| viernes, 08 de julio de 2011 h |

J.g.

Madrid

Alejandro Toledo, presidente de la Federación Nacional de Asociaciones para la Lucha contra las Enfermedades Renales (Alcer) asume la presidencia de la Alianza General de Pacientes (AGP), una vez finalizada la etapa con Emilio Marmaneu al frente. EL GLOBAL ha hablado con él sobre el presente y futuro de la Alianza.

Pregunta. ¿Qué objetivos se marca al frente de la Alianza?

Respuesta. Los derechos individuales de los pacientes están reconocidos por ley, pero los colectivos no. De alguna manera están usurpados y la Alianza General de Pacientes debe jugar un papel muy importante en garantizar esos derechos. Ese será nuestro objetivo prioritario.

Luego queremos ir en la línea de sumar, que nuevas asociaciones de pacientes se vayan incorporando. También trabajaremos en mantener una relación estrecha entre la administración, la industria, los pacientes y los profesionales. En tiempos difíciles, de gran incertidumbre, debemos hacer el recorrido juntos. Cada día se pone más de manifiesto las desigualdades territoriales en el acceso al tratamiento, y ahí hay un campo importante donde hay que trabajar para evitar que sea así.

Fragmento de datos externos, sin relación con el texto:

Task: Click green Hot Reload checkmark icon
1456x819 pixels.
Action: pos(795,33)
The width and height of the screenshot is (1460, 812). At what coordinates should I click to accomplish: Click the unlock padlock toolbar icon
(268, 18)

P. En los dos años de recorrido de la Alianza General de Pacientes, ¿qué proyecto más relevante destaca?

R. Todos los comienzos son difíciles. De alguna manera, todavía estamos en embrión, pero lo que más destacaría es lo que está por hacer y por ello he aceptado este reto. Reunir en esta asamblea a todo el sector esto ya es un objetivo bien cumplido.

P. ¿Cómo está siendo la relación de los pacientes con las organizaciones profesionales, la industria y la administración, también en la AGP?

R Está siendo buena. La prueba evidente es esta asamblea, en la que estamos representados todos. Ya solo el contacto, las relaciones humanas y el intercambio de experiencias son muy importantes.

Yo tengo grandes esperanzas en el futuro de esta organización porque estamos en embrión aún. Se han conseguido cosas muy importantes, pero las más importantes están todavía por lograrse.